Vinylique sur toile, pierres, feuilles d’or, bol raku,
collage-montage photo, bois, 2m x 2m x 2,80m.

Le désir de totalité

Deux lettres Caph et Lamed, sont réunies. En hébreu Kol, לכ, signifie « le tout », un ensemble constitué de parties.

Le fond du tableau présente des éléments issus d’un paysage mental. L’écriture se déploie dans un clair-obscur. De Caph à Lamed, cette vision subjective est un parcours ouvrant simultanément dans l’espace de multiples points de vue.

 

 

Kaf

11ème, n°20, Kaf : כ – arabe : kaf ﻙ, grec : kappa κ, latin : k.

Paume de la main, verser, donner.

Le don

La paume est reliée à l’eau, au don de soi, à l’amitié, au Verseau évoqué ici par une main tenant un flacon. Sur l’espace pictural mat et obscur se découpe un pavage de pierres plates évoquant le mur de la maison universelle, autre sens de la lettre (Jérusalem). Il est aussi question du passage des limites de la caverne à celles de l’univers.

 

 

Lamed

12ème, n°30, Lamed : ל – arabe : lam ﻝ, grec : lambda λ, latin : l.

Étudier, enseignement, aiguillon.

L’étirement vers la connaissance

Lamed désigne le fait d'enseigner, d'apprendre, de passer d’un état passif à un état actif. La lettre symbolise aussi l'aiguillon des actes concrets démontrant que ce qui a été appris n'est pas une simple théorie sans fondement. C’est la lettre ascendante la plus haute, celle qui dynamise, qui fait passer du repos à l’activité. Elle représente l’aspiration humaine, l’élévation du sage en quête de vérité, l’accès au savoir et sa transmission, mais aussi le désir d’apprendre.

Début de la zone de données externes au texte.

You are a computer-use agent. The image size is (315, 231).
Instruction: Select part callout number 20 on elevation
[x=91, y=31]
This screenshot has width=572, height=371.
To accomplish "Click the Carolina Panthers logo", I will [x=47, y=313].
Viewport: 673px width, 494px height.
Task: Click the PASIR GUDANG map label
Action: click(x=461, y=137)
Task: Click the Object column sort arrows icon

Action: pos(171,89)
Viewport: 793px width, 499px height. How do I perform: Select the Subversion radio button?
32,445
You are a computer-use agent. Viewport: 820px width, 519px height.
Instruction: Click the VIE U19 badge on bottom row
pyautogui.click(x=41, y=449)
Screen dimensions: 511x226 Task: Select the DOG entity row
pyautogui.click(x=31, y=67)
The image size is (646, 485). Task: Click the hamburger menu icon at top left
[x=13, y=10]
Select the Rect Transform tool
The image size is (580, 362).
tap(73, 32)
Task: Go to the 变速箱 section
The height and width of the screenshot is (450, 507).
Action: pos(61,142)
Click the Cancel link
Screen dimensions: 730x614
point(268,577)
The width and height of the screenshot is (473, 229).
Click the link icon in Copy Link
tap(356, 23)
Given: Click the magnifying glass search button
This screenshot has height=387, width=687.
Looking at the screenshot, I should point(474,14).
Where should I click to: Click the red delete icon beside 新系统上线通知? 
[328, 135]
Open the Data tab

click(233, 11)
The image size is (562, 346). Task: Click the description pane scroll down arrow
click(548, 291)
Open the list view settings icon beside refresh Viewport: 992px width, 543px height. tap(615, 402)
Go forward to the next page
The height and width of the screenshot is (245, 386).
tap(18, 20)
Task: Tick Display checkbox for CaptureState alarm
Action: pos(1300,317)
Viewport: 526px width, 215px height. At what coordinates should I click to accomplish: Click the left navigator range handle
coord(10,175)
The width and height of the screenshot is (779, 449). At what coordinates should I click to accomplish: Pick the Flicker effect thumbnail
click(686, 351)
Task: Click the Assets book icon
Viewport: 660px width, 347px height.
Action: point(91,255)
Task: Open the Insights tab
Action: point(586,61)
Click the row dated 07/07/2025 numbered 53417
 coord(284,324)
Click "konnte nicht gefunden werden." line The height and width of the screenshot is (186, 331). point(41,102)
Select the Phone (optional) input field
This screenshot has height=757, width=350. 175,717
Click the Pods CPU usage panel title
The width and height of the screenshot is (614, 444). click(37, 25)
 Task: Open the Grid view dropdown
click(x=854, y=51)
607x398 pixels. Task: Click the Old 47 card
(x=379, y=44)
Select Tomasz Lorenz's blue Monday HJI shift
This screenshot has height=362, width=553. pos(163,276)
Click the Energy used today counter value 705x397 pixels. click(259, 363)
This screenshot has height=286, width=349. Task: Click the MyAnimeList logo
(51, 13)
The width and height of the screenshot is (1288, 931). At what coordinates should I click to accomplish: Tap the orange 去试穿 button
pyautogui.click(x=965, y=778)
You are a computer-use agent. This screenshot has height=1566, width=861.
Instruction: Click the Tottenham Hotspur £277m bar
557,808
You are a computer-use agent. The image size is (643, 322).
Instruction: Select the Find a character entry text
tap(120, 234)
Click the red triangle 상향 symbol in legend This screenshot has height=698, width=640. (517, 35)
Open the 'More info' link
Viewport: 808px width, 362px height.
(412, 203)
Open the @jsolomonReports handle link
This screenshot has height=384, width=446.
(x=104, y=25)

Le corps de la lettre exprime ce désir de lumière : des fragments d’images photographiques figurent des branches étirées vers le ciel, tension s’ouvrant vers l’aurore. Des feuillets de papier froissé parcourus de bribes de mots se transforment en pages de livres sans écriture. S’ouvre enfin un livre en hébreu : le Sépher Yetsirah. Les livres viennent dialoguer avec la gestuelle des touches peintes à la brosse. Ils évoquent l’apprentissage livresque.